• _Problem to solve_
Please pick out every line in the records below that contains the word "accomplish" and copy each of those lines. Case counts, so match only that capitalization.

• _Records supplied_
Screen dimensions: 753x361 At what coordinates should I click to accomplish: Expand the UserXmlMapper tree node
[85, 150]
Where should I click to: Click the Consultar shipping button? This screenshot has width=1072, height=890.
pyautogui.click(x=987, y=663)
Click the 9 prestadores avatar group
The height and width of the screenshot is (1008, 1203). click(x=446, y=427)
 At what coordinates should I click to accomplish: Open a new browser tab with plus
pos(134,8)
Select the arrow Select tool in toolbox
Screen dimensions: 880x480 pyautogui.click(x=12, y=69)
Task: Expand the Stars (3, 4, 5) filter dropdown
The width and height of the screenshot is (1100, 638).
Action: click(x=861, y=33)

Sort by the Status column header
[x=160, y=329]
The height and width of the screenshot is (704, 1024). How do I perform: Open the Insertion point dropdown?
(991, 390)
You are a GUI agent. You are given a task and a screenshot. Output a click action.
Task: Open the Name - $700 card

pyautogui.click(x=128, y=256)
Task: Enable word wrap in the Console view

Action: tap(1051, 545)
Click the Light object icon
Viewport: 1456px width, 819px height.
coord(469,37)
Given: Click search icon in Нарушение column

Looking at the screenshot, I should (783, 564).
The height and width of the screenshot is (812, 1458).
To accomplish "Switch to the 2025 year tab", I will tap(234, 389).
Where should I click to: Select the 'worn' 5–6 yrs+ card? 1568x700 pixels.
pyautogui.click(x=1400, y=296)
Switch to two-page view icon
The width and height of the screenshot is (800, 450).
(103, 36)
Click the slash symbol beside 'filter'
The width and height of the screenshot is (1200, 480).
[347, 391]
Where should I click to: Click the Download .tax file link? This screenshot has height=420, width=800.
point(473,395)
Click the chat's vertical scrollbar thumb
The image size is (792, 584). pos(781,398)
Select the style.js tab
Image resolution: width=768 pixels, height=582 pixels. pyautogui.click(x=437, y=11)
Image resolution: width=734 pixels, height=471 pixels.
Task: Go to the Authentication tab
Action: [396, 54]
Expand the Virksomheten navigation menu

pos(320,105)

• _Response for this exercise_
Screen dimensions: 753x361 At what coordinates should I click to accomplish: Expand the UserXmlMapper tree node
 At what coordinates should I click to accomplish: Open a new browser tab with plus
To accomplish "Switch to the 2025 year tab", I will tap(234, 389).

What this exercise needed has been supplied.